▶ _DOCUMENT EXTRACT_:
You are viewing a plain text version of this content. The canonical link for it is here.
Posted to user@nutch.apache.org by "NG-Marketing, M.Schneider" <sc...@ng-marketing.com> on 2006/07/12 12:10:00 UTC

Pornfilter

Hello List,

 

does anyone of you have a "pornfilter" not to fetch those URLs and therefore
save bandwidth and storage space?

 

I could do that with regular expressions and the URL-filter, of course. But
maybe there is another way and somebody already made a plugin for that. Any
hints would be great.

 

Yours

Matthias

 


Re: Pornfilter

Posted by Ken Krugler <kk...@transpac.com>.
>does anyone of you have a "pornfilter" not to fetch those URLs and therefore
>save bandwidth and storage space?
>
>I could do that with regular expressions and the URL-filter, of course. But
>maybe there is another way and somebody already made a plugin for that. Any
>hints would be great.

We have an "adult content" filter that we'll be contributing back to 
Nutch. It uses keywords from the URL, content and meta fields to 
generate a probability value. We then flag pages as probable or 
possible adult, based on ranges. Seems to be working pretty well for 
us, though now we need to replicate & re-tune for poker and drug spam.

Note that this does mean that an adult page does get fetched, but 
where it's a win is in penalizing (via OPIC-style scoring) pages that 
this adult page points to. So we still wind up fetching a lot fewer 
worthless pages.

One potential problem this creates is that a lot of adult sites 
contain links to download various video player software. So some 
high-level pages at Adobe, Microsoft, Apple, etc. wind up getting 
identified as also being "adult" in nature, but since those pages 
aren't part of our focused crawl anyway, it's not a big deal for us.

▶ _STORED DATA_:
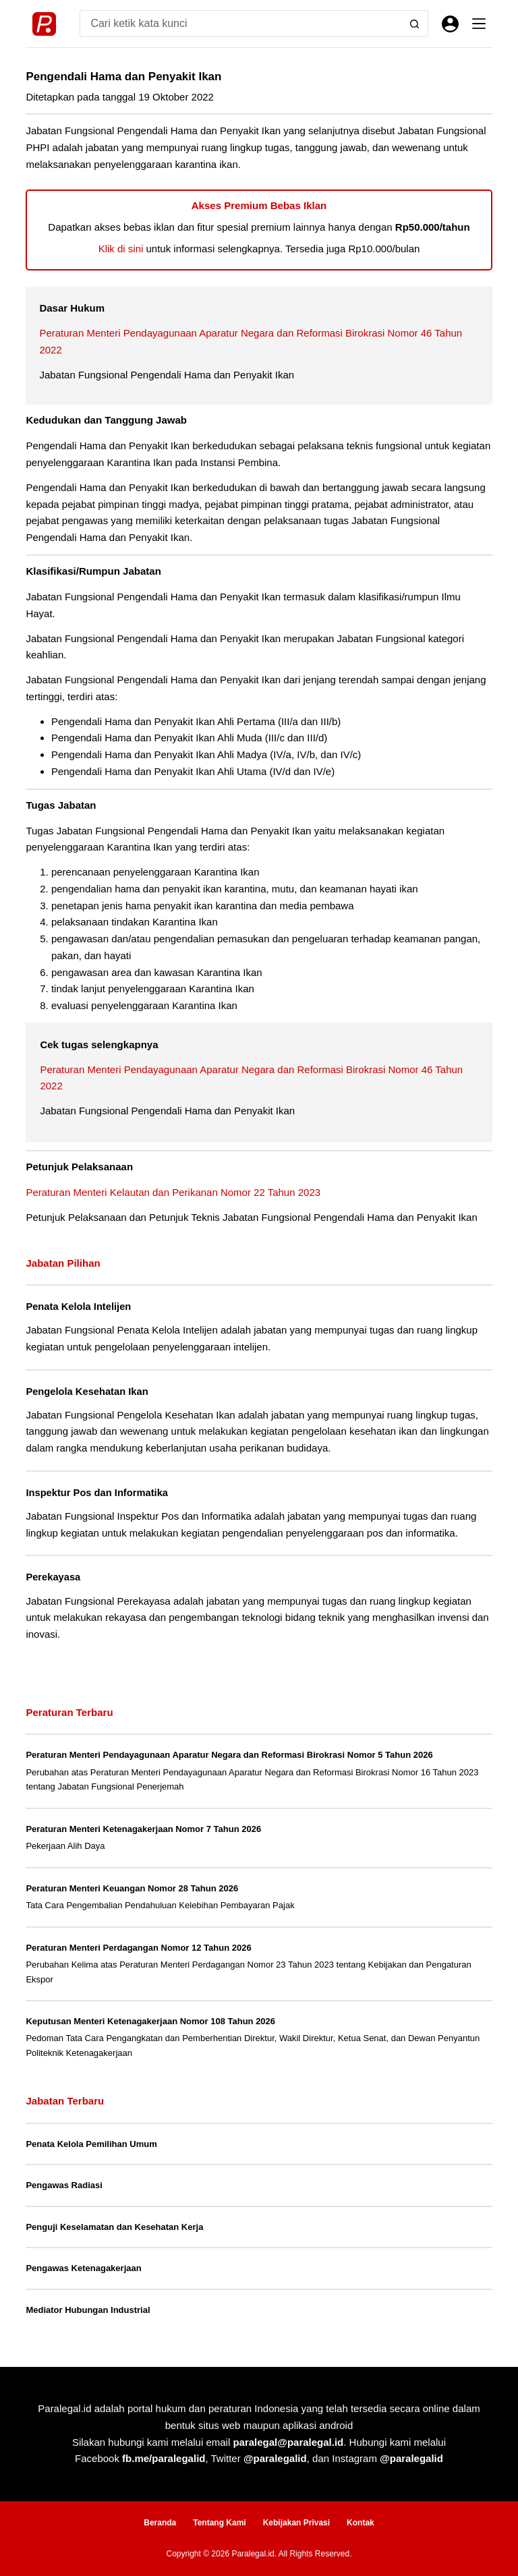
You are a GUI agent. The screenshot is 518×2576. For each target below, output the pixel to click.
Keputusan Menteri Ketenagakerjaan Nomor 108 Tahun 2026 (150, 2021)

▶ _REQUIREMENTS_:
a) In the Nutch mailing-list thread, what does the adult content filter use to generate a probability value?
b) From the Nutch mailing-list thread, write out the passage that begins at the words "Note that this" and stops after the words "deal for us.".

▶ _SET OF ANSWERS_:
a) It uses keywords from the URL, content and meta fields.

b)
Note that this does mean that an adult page does get fetched, but 
where it's a win is in penalizing (via OPIC-style scoring) pages that 
this adult page points to. So we still wind up fetching a lot fewer 
worthless pages.

One potential problem this creates is that a lot of adult sites 
contain links to download various video player software. So some 
high-level pages at Adobe, Microsoft, Apple, etc. wind up getting 
identified as also being "adult" in nature, but since those pages 
aren't part of our focused crawl anyway, it's not a big deal for us.